Quality Assurance Professional
A highly skilled Quality Assurance professional is sought after to lead the development and implementation of a Quality Management System in accordance with Good Manufacturing Practice (GMP) and Health Products Regulatory Authority (HPRA) regulations.
Key Responsibilities:
* Design and improve the Quality Management System ensuring alignment with GMP, HPRA expectations, and industry best practices.
* Manage change control, document control, Corrective Action and Preventive Action (CAPA), and deviations ensuring robust root cause analysis and effectiveness checks.
* Ensure data integrity, traceability, and compliance across all quality records.
* Act as Quality Lead during internal/external audits (HPRA, customer, etc.).
* Lead site-wide risk assessments (ICH Q9) and implement risk-reducing improvements.

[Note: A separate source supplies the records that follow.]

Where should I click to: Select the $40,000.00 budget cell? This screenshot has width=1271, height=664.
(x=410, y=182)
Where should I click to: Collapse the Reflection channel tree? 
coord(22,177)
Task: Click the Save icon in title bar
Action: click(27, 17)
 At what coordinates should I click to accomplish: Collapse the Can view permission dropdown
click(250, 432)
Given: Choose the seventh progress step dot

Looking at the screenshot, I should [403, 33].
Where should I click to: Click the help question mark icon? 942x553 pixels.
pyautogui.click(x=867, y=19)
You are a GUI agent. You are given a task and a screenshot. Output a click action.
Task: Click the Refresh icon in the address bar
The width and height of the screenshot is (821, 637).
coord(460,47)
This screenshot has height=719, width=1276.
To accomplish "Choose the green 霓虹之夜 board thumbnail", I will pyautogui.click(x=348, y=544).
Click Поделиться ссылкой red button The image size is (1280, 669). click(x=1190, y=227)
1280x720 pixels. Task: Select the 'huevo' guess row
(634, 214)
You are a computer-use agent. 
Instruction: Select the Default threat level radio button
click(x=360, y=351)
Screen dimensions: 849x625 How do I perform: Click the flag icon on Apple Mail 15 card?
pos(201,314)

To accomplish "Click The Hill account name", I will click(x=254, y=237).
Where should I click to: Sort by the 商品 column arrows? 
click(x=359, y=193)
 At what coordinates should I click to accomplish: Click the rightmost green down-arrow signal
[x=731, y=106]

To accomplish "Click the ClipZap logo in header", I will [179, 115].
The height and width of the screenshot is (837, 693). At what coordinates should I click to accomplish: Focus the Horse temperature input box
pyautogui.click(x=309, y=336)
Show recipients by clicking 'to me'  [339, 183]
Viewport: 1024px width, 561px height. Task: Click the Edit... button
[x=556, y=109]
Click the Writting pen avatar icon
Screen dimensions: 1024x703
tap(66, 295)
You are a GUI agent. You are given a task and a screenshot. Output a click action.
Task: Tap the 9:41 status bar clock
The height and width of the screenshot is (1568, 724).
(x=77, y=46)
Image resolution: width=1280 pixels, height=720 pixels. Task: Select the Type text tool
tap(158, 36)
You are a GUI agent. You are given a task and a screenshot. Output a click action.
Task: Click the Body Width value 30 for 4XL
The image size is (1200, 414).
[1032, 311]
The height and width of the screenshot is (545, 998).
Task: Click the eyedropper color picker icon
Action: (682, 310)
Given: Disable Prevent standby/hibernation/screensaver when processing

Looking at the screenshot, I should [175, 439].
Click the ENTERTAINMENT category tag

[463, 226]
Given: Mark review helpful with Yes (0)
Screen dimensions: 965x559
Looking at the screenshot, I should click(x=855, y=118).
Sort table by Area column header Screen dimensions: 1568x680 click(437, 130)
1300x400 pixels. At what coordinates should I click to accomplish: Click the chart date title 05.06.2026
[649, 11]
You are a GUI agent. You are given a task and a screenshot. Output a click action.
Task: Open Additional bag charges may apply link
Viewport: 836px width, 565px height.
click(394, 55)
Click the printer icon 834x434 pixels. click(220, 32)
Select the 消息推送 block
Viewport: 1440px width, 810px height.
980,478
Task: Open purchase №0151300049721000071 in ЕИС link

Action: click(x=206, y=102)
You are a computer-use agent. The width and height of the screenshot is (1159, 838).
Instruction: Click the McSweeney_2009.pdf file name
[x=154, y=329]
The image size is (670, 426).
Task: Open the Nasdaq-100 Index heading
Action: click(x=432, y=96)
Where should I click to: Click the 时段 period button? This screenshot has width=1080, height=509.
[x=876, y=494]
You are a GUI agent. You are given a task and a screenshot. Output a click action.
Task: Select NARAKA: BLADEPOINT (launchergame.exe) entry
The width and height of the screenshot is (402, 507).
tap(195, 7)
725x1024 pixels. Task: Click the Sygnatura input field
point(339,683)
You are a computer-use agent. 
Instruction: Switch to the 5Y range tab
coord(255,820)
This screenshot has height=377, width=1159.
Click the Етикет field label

* Deliver and track GMP training, mentor junior QA staff, and cross-functional teams.
* Champion a culture of continuous quality improvement.
Requirements:
* Bachelor's degree in Chemistry, Pharmaceutical Sciences, Life Sciences, or similar.
* 5+ years' experience in GMP QA, ideally in Active Pharmaceutical Ingredient (API) or pharmaceutical manufacturing.
* Strong working knowledge of GMP, HPRA regulations, quality systems, CAPA/deviation handling, and training.